Description
Course Summary:
This course seeks to transform required “paperwork” into clinically useful information.
The Addiction Severity Index (ASI) is one of the most widely used tools for the
assessment of substance use-related problems. Addiction counselors working in
community-based treatment centers administer the ASI yet often fail to use findings
to identify client problems, develop individualized treatment plans, and make referrals
matched to client needs. Intake workers, counselors, supervisors, and managers often
view the ASI assessment as time consuming and not clinically useful. From a program
management perspective, supervisors and administrators often do not utilize treatment
plans to monitor treatment outcomes and/or client retention.

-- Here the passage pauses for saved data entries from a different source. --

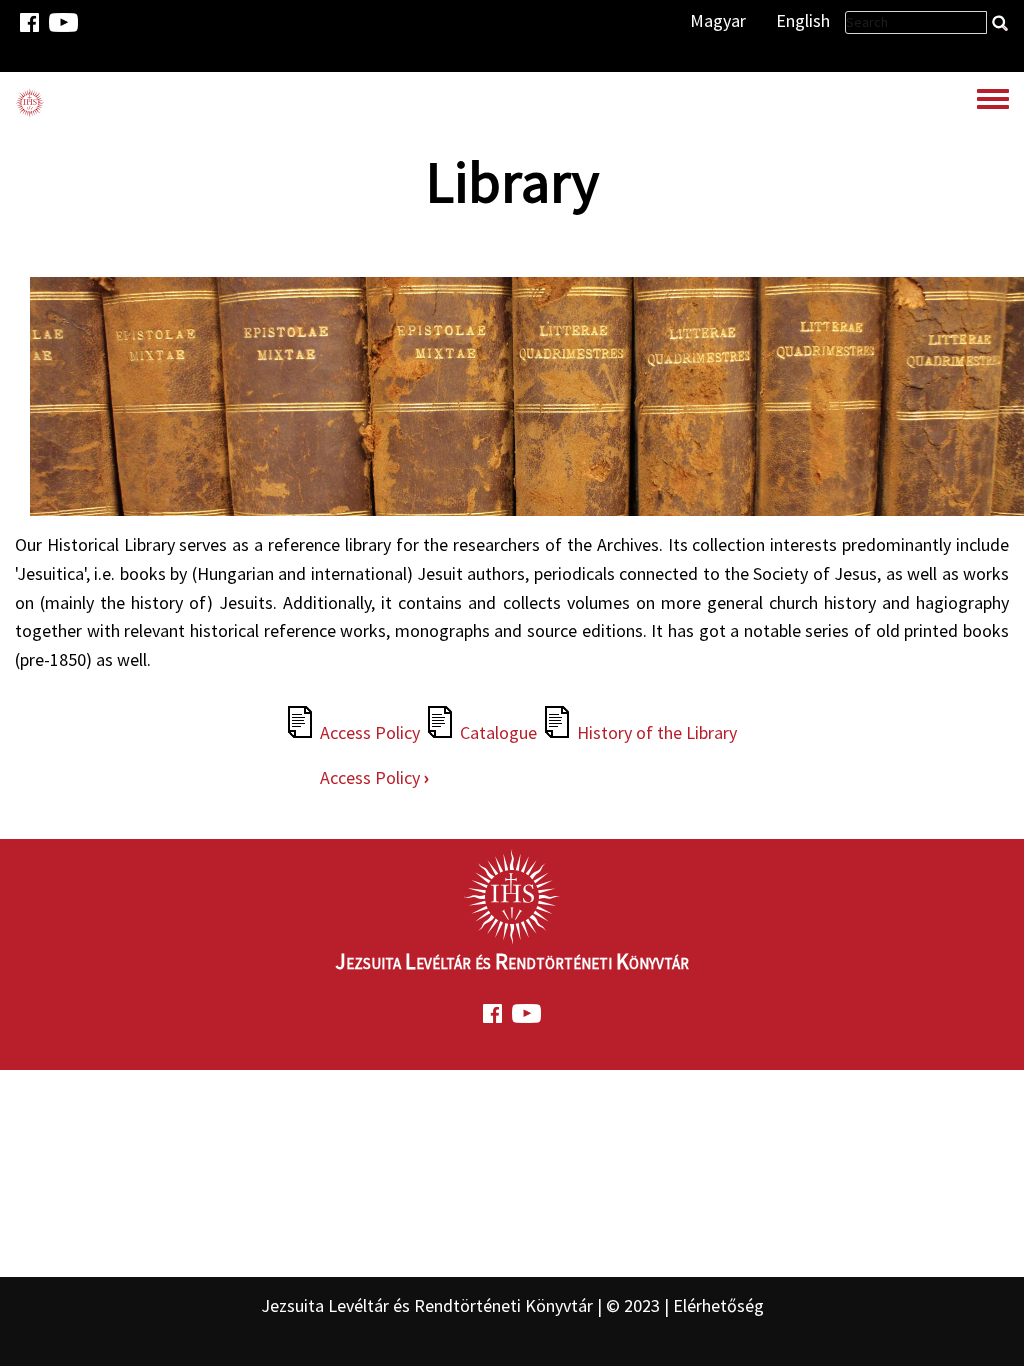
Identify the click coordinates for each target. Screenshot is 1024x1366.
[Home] (30, 102)
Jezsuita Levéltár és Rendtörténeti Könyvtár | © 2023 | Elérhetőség (512, 1305)
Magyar (718, 20)
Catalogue (498, 732)
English (803, 20)
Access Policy (370, 732)
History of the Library (657, 732)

This course will review how to use the ASI to integrate these clinical processes.
Course Goals/objectives:
The goals and objectives for this course are for the student to:
• Examine how Addiction Severity Index information can be used for clinical
applications and assist in program evaluation activities;
• Identify differences between program-driven and individualized treatment
planning;
• Gain a familiarization with the process of treatment planning including
considerations in writing and prioritizing problem and goal statements and
developing measurable, attainable, time-limited, realistic, and specific
(M.A.T.R.S.) objectives and interventions;
• Define basic guidelines and legal considerations in documenting client status;
• Provide opportunities to practice incorporating the Addiction Severity Index
information in treatment planning and documentation activities through use
of the Addiction Severity Index Narrative Report and case examples.
Your Course Instructor:
Robert Shearer, PhD
Dr. Robert A. Shearer is a retired professor of criminal justice in the College of Criminal Justice, Sam Houston State University. He has been teaching, training, consulting, and conducting research in the fields of criminal justice, human behavior, and addictions for over thirty-six years. He is the author of over sixty professional and refereed articles in criminal justice and behavior. He is also the author of Interviewing: Theories, Techniques, and Practices, 5th edition published by Prentice Hall. Dr. Shearer has also created over a dozen measurement, research, and assessment instruments in criminal justice and addictions including Law Enforcement Strategies Scale (LSS), Correctional Strategies Scale (CSS), Probation Strategies Scale (PSS), Correctional Treatment Resistance Scale (CTRS), the Comprehensive Substance Abuse Counseling Orientation Inventory (CSACOI), and the Substance Abuse Consequences Scale (SACS).
He has been a psychotherapist in private practice and served as a consultant to dozens of local, state, and national agencies. He has taught courses in interviewing, human behavior, substance abuse counseling, drugs and crime, and correctional counseling. He is currently developing an Interrogation Tactics Scale that measures levels of approval of coercion in interrogations with suspected offenders.
He has been the president of the International Association of Addictions and Offender Counseling and editor of the Journal of Addictions and Offender Counseling. Recently, Dr. Shearer completed a survey of the beliefs of over 300 substance abuse counselors in a large correctional system in the southwestern U.S. He is a member of the Citizen Potawatomi Nation of Oklahoma.